Hiking In The Rose Valley IV

I knew from the faded frescoes on the walls and ceiling where I was though I didn’t know its name, if indeed it had one.

It was perhaps the most emotional experience of my trip to Turkey. I was wandering through the Rose Valley and choosing caves at random to explore. People had been living in some of the caves for centuries; there are some very elaborate habitations carved into the cliffs and mounds of Cappadocia.

I was choosing holes in the rock at random to cautiously explore. Much as I wanted to go to the upper levels of some of the dwellings I played it safe, not wanting to take a risk while alone (if sticking your head into an unknown cave isn’t enough of a risk. Try that in Canada and you could come face to face with a bear). Having taken in the Goreme Open Air museum in the morning, when I stuck my head into this particular cave I knew immediately what use it had been put to: It was a church.

It wasn’t a big church, but most of the ones in the region aren’t. As I understand it they were frequently the creation of one devout person, perhaps more for personal than corporate worship. I don’t know how many churches there are in the region. Hundreds at least, maybe thousands, so many that ones like the one I “discovered” into aren’t in any tourist guide, their names forgotten in the depths of time.

There have been Christians in Cappadocia since before the followers of Jesus were called Christians. Turkey may be 96-98 per cent Muslim today, but it wasn’t always that way. There was a thriving church here that started shortly after Pentecost and flourished for centuries. The cave church I stumbled upon was, judging from what I had learned at the museum, about a thousand years old.

I was very much aware of that as I looked around the small cave. I had a definite sense that I was indeed on holy ground. Whoever painted those frescoes has been dead for 900 years or so, but their act of devotion remains today, accessible to anyone who sticks their head into this cave.

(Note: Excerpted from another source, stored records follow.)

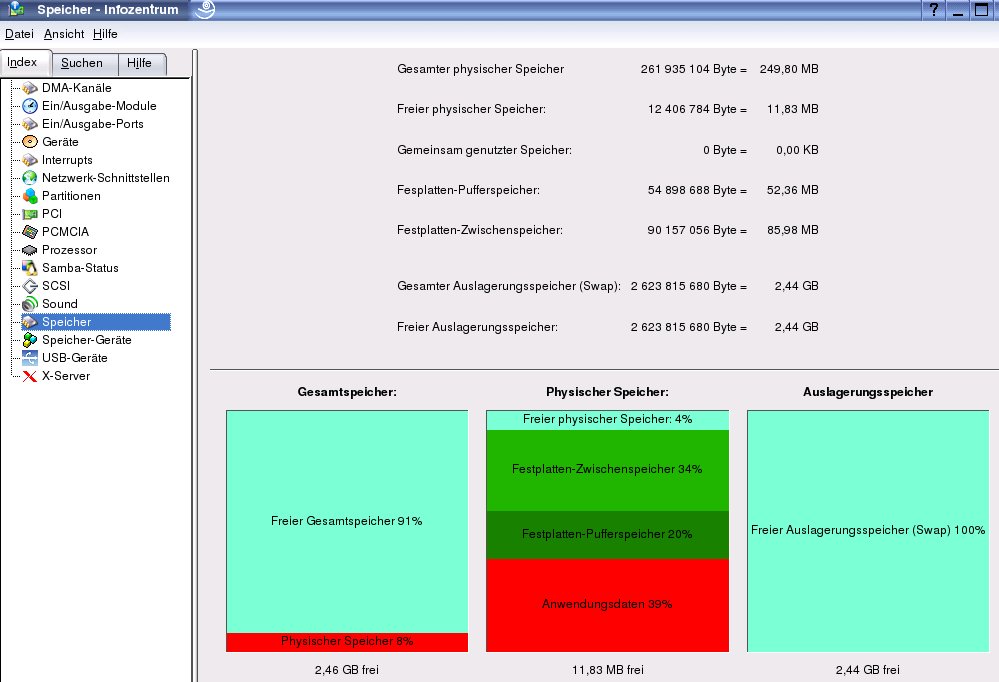Click the Festplatten-Zwischenspeicher 34% green segment
Image resolution: width=999 pixels, height=682 pixels.
point(607,470)
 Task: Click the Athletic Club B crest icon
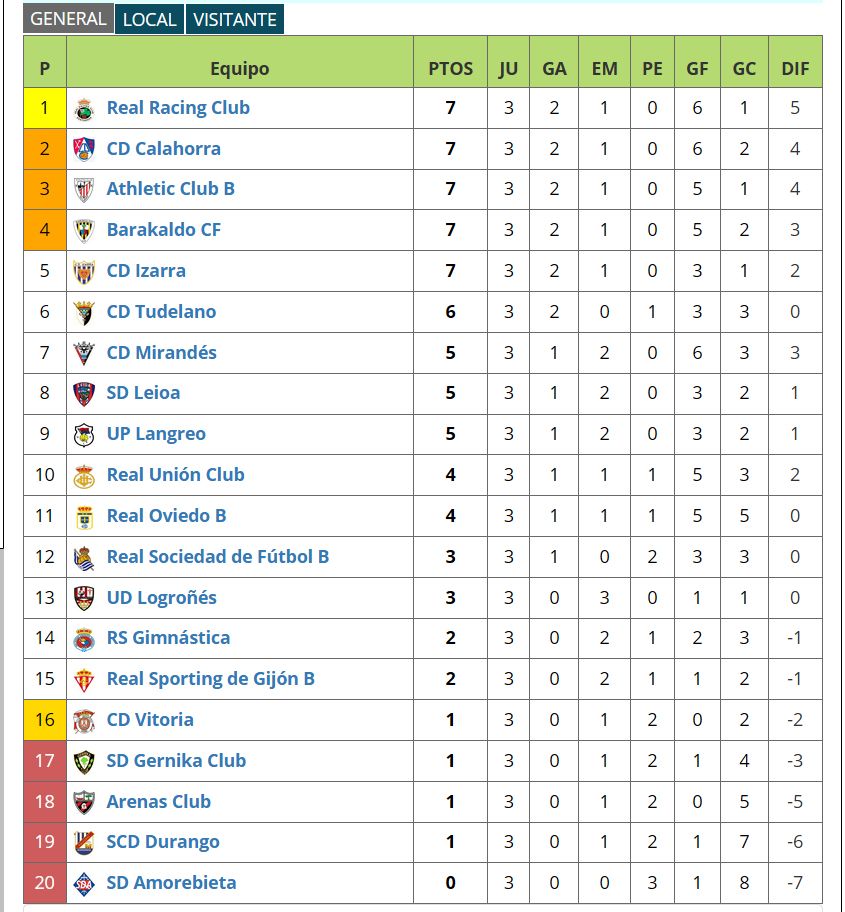coord(84,189)
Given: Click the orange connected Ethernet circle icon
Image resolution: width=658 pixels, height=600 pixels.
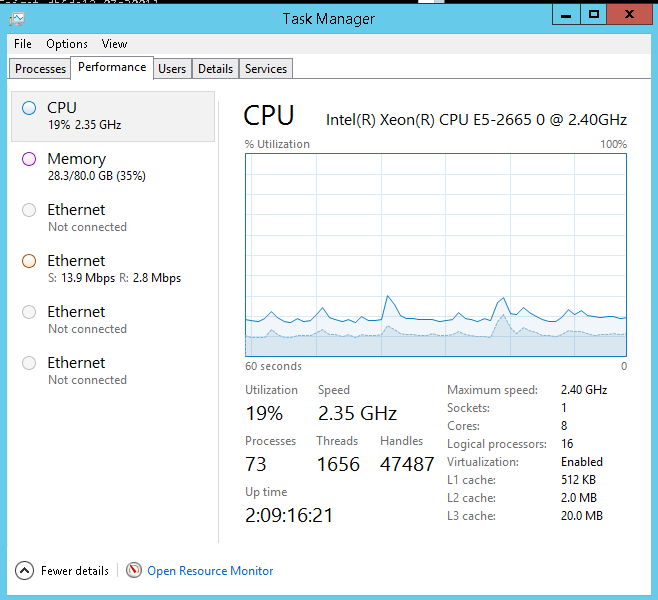Looking at the screenshot, I should pos(29,261).
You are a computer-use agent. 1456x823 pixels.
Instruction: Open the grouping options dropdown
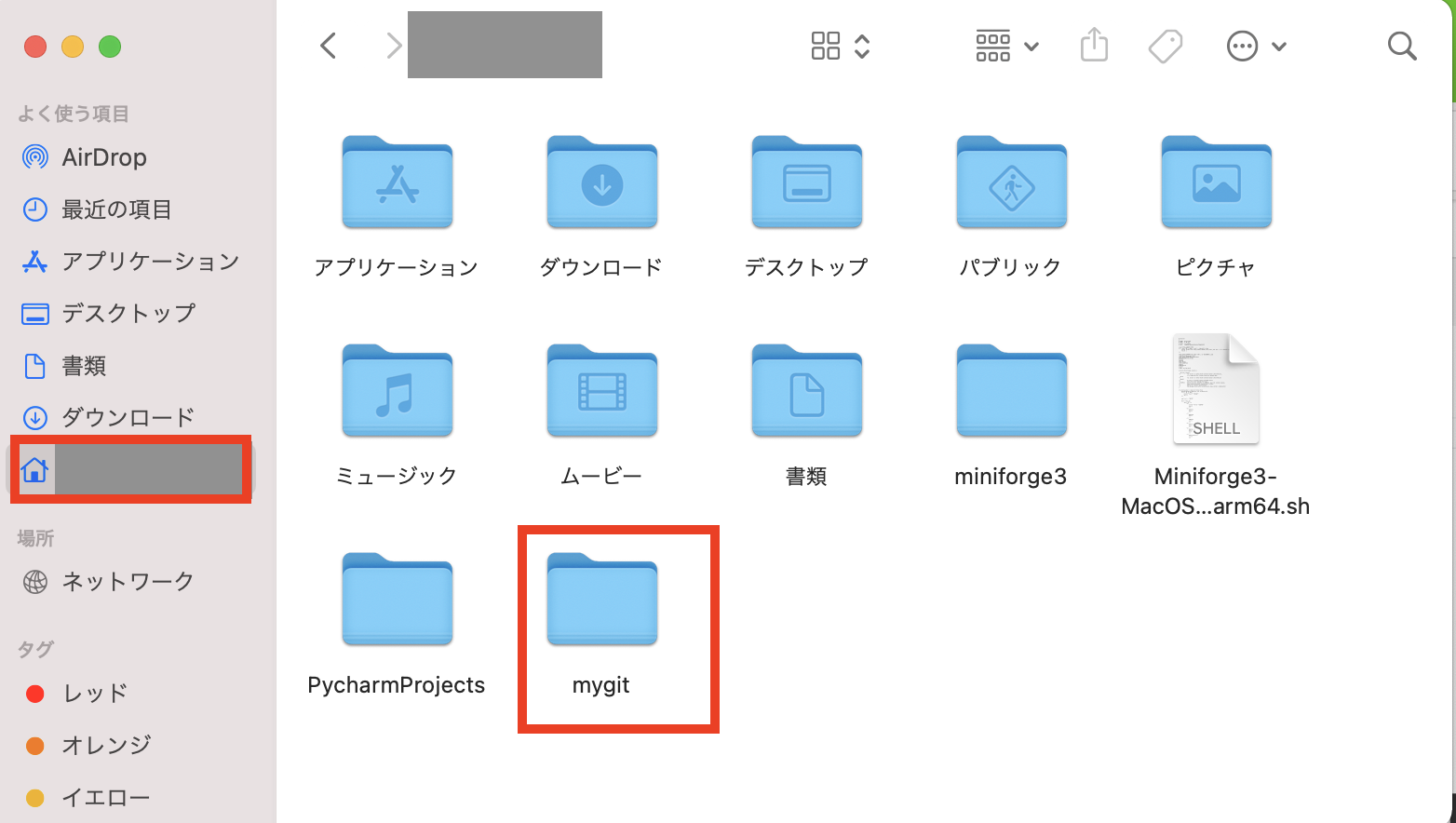click(x=1031, y=45)
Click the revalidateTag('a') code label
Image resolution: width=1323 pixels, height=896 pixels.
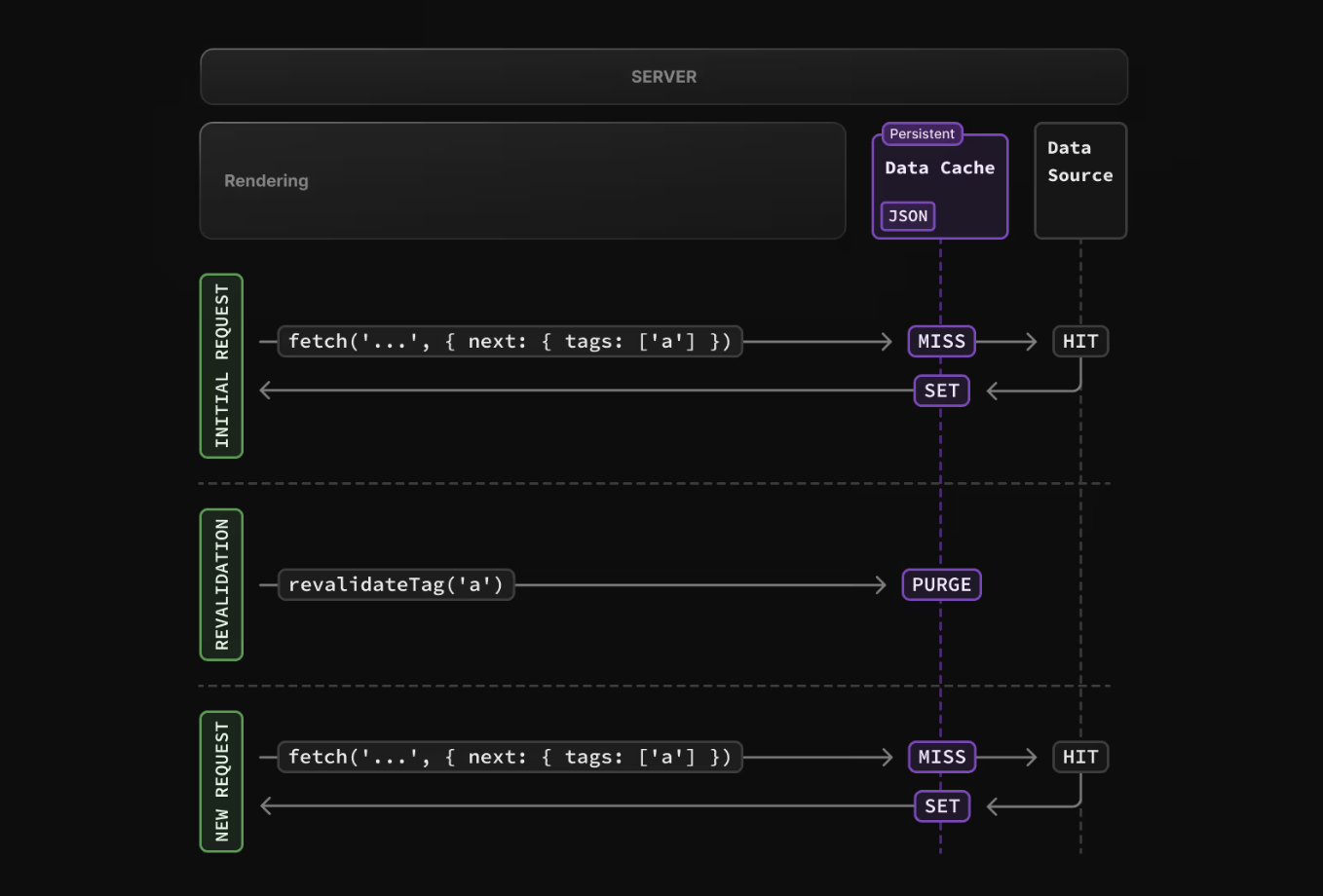[396, 585]
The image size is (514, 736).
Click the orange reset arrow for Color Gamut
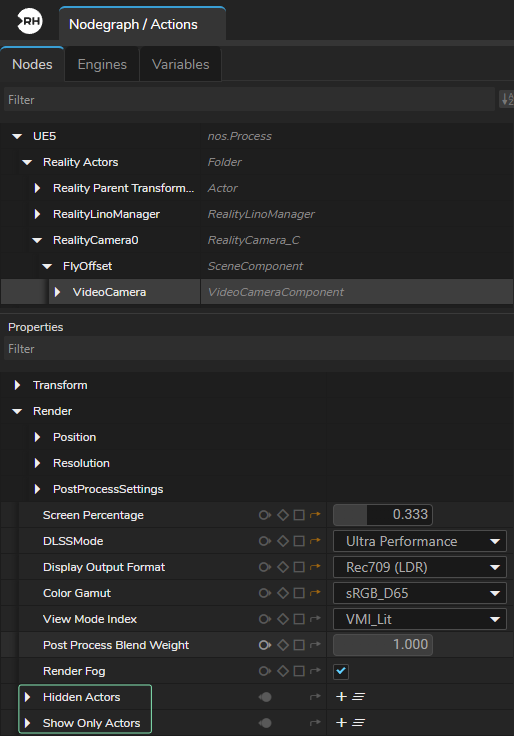(x=315, y=593)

These are very simple pieces of art, not the elaborate paintings of Biblical scenes found in the Buckle Church or the Dark Church. It was that simplicity that touched me I think. I felt a real sense of presence, that “communion of the saints” across the many generations. Worship styles may have changed and church architecture is different, but the Church remains today. Somehow I felt an emotional connection to the past, and a sense of hope for the future.